Petitioner, a veteran, was charged with misconduct, incompetency and violation of the Rules and Regulations of the Department of Buildings for failing promptly to report to his borough superintendent the removal of certain department records. No corrupt activity on petitioner’s part was alleged. After a hearing, petitioner was found guilty of misconduct and suspended from his position as assistant chief inspector of housing. Admittedly, petitioner did not report the removal of the records to his borough superintendent, but it seems clear to me that the finding of misconduct cannot be sustained unless petitioner was under some duty to so report to him. Since no such obligation has been demonstrated, the discipline meted out to petitioner was improperly imposed.

During the week of October 6, 1958, while petitioner’s immediate superior, Timothy Noonan, was on vacation and petitioner was the acting chief of the office, petitioner received a telephone call from a restaurant manager informing him that certain records belonging to the Department of Buildings had been found in his restaurant. Petitioner dispatched an inspector to the restaurant who picked up the records and returned them to *1063petitioner. Because petitioner was handling both Noonan’s and his own work that week, the records remained on his desk for some time until he was afforded an opportunity to examine them. When he did so he discovered among them a small scrap of paper bearing four unintelligible words; otherwise the records were completely intact. Suspecting that the handwriting on the paper was that of Edward Heater, an inspector in the complaint section, petitioner called the chief clerk into his office to help confirm his suspicion. The chief clerk was also of the opinion that the handwriting was Heater’s. Petitioner then gave instructions to check the office files to determine whether someone had signed out for the records, and, if so, who. When these inquiries proved fruitless, petitioner continued his investigation.

Sometime during the same week, petitioner received a telephone call from Heater, who was also on vacation. Heater requested petitioner to retain the records until he returned from vacation on October 15. Petitioner assured Heater that he would do so and that he wanted to question Heater upon his return to the office. Nothing was said at that time about the removal of the records from the office.

Noonan and Heater both returned from vacation at about the same time. At any rate, it is clear that Noonan had returned to the office by October 15, at which time petitioner questioned Heater about the records. After some initial denials, Heater admitted that he had removed the records, but pleaded for leniency because of his age and health. Petitioner, who was unaware that Heater was facing departmental charges, took Heater’s prior trouble-free record into account and merely severely reprimanded him. The next day, petitioner instructed the chief clerk to replace the records and to prosecute, where necessary, any violation that appeared thereon.

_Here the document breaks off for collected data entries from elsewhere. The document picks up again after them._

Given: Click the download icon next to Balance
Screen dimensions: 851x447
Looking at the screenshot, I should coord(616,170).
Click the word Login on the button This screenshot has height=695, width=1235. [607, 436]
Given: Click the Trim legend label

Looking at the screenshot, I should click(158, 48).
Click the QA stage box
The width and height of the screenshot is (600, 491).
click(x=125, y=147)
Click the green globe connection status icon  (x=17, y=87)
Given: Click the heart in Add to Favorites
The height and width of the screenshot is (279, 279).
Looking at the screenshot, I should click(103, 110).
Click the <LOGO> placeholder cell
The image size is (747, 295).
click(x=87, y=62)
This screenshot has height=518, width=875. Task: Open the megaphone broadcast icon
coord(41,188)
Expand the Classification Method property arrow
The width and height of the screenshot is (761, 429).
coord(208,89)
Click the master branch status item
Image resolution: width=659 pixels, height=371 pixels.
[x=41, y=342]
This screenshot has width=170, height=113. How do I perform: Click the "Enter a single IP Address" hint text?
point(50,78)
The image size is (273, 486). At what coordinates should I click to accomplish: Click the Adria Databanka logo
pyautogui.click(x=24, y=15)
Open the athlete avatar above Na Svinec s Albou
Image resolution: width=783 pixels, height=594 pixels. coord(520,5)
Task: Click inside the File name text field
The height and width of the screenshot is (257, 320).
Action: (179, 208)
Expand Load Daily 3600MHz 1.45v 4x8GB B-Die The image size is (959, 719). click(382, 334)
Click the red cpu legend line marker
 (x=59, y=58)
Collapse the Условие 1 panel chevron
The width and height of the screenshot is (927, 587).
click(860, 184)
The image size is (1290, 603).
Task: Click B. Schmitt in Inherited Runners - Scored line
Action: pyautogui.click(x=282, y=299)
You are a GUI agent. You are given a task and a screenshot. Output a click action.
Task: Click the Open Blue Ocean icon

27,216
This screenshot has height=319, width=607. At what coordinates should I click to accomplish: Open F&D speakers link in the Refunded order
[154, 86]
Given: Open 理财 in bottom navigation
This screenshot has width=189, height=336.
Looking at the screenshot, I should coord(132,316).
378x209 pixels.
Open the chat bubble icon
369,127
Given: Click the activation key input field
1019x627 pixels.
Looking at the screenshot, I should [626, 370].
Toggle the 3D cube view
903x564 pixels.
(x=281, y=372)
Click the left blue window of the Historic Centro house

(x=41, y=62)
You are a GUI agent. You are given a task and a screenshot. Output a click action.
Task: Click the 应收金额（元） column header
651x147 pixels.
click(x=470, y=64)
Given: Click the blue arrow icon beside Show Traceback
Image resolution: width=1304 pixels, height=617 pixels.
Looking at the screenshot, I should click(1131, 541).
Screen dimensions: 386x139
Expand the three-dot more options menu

At the hearing, both petitioner and Noonan — the only witnesses— testified that petitioner had reported to Noonan, upon the latter’s return from vacation, that the records had been removed and of the results of his investigation to date. Petitioner added that, although before speaking to Noonan he had had no previous independent recollection of having made this report, Noonan had refreshed his recollection of the incident. The hearing examiner recited this testimony in his opinion, but apparently did not give it any credence. Nevertheless, it is undisputed that after petitioner reprimanded Heater he let *1064the matter drop without making any report to Noonan or the borough superintendent of the action he had taken. However, whether or not petitioner reported to Noonan is not controlling, since petitioner was charged, found guilty and disciplined for failing to report to his borough superintendent, not for failing to' report to Noonan. The inquiry must thus be directed to petitioner’s alleged obligation to report to the borough superintendent.

The first asserted ground upon which is 'based petitioner’s obligation is rule 39 of the Department of Buildings Bules and Regulations which reads:

‘ ‘ 39. Safekeeping of Records

‘1 1. Employees shall be held responsible for the safekeeping of all books and papers in their care.

“ 2. The penalty for the loss, mutilation or defacement of any such articles will be the imposition of such fine or other disciplinary action as in the judgment of the commissioner appears warranted.

‘ ‘ 3. .Under no circumstances shall an application, plan, record, book, or papers be taken from the office without the consent of either the commissioner or deputy commissioner or borough superintendent.

‘ ‘ 4. This rule shall not apply to such records as the inspectors may require or use in the field for official business, nor the subpoenaed records, which shall be returned promptly to the properfiles.”

This rule does not contain any express provision requiring that a report be filed with the borough superintendent in the event that the rule is not complied with. The borough superintendent is mentioned only once in the rule, and that time in the disjunctive with the Commissioner or deputy commissioner. Nor do I think that a reading of the rule would imply to a reasonable man that such a requirement was mandated by it. If misconduct is to be predicated upon the violation of a rule, that rule should spell out with greater particularity than does this one the conduct enjoined by it.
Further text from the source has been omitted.